Defensa central y lateral, debutó a los 19 años con la aurinegra se ha convertido en una de las referentes del camarín.

La jugadora llegada en el año 2009, año de fundación de la rama femenina del inmortal, comienza comentando sobre cómo lleva el actual momento que atraviesa el país.

“Extraño todo, a mis profesores y a mis compañeras también ya que para el campeonato nos vemos casi todos los días y somos familia todas, entonces claramente se echa de menos eso, pero estoy bien, ante todo. Trabajando con mi esposo”.

Sobre sus comienzos con la aurinegra, “Kata” nos relata lo siguiente.

“Recuerdo que Carla Bascur en ese tiempo jugaba en Lord Cochrane conmigo y me invito a participar de esto junto con nuestra Capitana Yerka Pinto, muy conocidas en el futbol amateur en esos tiempos, entonces decidimos ir y quedamos, ese fue el comienzo de todo”.

Con respecto a un recuento de sus años en el almirante, la central tiene una visión muy clara.

“Bueno, en realidad me quede en el equipo porque tiene algo que no todos los equipos me entregaron, que fue confianza, trabajo en equipo, garra y pasión. Me convertí en una vialina de corazón por nuestro entrenador, José Luis Espinoza, él lleva al Vial dentro y nos trasmite esa intensidad en cada partido, en los entrenamientos y en todo lo que hacemos. Aprendí que Fernández Vial era mi familia”.

Al ser consultada sobre un algún recuerdo durante su trayectoria en el inmortal, la llegada en el 2009 relata.

“Cuando jugamos contra Deportes Temuco por primera vez, no me recuerdo el año, pero ganamos al campeón del sur que ya jugaba en ANFP, tenían con jugadoras conocidas como María Rebolledo y otras chicas.
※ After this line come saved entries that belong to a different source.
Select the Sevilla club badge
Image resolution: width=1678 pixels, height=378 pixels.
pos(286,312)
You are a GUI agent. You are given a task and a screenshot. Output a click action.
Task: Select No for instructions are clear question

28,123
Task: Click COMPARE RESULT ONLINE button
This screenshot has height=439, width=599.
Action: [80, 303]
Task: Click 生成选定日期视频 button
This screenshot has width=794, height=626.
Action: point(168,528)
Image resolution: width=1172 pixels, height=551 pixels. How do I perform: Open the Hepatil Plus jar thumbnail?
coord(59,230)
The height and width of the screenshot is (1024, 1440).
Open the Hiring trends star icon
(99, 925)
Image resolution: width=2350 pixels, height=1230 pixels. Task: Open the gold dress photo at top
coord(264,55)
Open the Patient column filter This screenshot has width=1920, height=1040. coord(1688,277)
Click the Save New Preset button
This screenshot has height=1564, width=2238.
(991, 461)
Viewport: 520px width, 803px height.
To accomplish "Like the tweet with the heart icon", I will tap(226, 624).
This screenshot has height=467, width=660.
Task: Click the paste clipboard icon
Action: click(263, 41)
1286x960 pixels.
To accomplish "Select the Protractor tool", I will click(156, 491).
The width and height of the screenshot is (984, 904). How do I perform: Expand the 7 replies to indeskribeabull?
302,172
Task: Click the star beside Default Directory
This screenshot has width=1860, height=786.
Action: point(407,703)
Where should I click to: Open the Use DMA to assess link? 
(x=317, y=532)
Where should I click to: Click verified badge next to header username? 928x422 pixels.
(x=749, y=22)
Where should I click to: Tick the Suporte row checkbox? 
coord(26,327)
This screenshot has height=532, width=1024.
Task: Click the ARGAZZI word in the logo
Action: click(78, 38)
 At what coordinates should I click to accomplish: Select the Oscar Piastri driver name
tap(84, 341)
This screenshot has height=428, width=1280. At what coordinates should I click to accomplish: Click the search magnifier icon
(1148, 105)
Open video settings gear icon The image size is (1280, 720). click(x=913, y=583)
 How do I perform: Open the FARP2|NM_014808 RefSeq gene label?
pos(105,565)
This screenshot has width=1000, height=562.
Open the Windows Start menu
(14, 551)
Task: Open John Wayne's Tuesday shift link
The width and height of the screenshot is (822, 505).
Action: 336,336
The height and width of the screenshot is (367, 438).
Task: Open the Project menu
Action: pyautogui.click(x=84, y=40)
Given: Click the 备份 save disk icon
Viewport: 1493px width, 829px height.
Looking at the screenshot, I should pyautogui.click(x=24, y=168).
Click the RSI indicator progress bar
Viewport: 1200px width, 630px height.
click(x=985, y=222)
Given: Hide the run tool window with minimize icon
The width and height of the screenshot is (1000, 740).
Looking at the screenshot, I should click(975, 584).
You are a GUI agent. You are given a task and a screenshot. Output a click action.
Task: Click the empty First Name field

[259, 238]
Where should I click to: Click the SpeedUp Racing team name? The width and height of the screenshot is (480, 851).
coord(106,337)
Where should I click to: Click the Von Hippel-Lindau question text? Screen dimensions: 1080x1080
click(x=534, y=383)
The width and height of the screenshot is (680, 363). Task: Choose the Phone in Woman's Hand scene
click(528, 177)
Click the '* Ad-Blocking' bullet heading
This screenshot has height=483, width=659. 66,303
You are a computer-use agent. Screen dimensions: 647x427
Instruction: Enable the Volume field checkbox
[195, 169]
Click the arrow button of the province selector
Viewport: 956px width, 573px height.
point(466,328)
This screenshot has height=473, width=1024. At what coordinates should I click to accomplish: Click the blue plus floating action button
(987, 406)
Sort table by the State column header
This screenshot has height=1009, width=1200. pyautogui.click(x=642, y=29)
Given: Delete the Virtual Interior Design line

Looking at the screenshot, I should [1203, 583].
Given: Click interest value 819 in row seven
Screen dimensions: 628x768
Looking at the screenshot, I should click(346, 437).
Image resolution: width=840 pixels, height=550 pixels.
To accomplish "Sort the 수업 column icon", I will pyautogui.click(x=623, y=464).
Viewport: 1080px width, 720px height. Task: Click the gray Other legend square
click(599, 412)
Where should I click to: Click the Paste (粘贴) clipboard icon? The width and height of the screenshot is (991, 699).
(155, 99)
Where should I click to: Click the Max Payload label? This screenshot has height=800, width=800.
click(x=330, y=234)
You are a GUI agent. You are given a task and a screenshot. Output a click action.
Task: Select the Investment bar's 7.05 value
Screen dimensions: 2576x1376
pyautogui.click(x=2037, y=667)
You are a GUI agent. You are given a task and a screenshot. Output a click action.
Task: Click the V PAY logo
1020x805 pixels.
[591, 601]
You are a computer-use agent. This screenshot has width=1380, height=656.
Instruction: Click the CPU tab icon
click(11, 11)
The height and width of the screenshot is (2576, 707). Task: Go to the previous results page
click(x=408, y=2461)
Fue una lucha de goles de ida y vuelta, nos dimos cuenta que podíamos más y ganamos 5-4 si mal no recuerdo. Desde ese momento creí y soñé que Vial algún día estaría en primera división”.

Con respecto a la relación club-rama femenina, Katherine afirma lo siguiente.

“Bueno desde que hemos sido Vial Femenino, al principio solo era el nombre. Luego el Profe José Luis y Felipe Sáez que creyeron en nosotras junto a Carlos Toloza. Al comienzo entrenábamos en una plaza y ahora lo hacemos en buenas canchas, es un cambio tremendo a base de sacrificio y trabajo”.

Dada su experiencia la central vialina reconoce el trabajo en las divisiones menores del aurinegro.

“La sub-17 se viene con todo. Ellas no solo son el futuro del club, sino que también son el presente. Las veo como a mis hijas, las cuido mucho.

El mensaje que les dejo es que no se rindan nunca. Querer es poder y que crean en ellas mismas, que son un equipo y nadie es mejor que la otra, solo tienen diferentes talentos y sus sueños están al alcance de su mano, si trabajan y son disciplinadas”.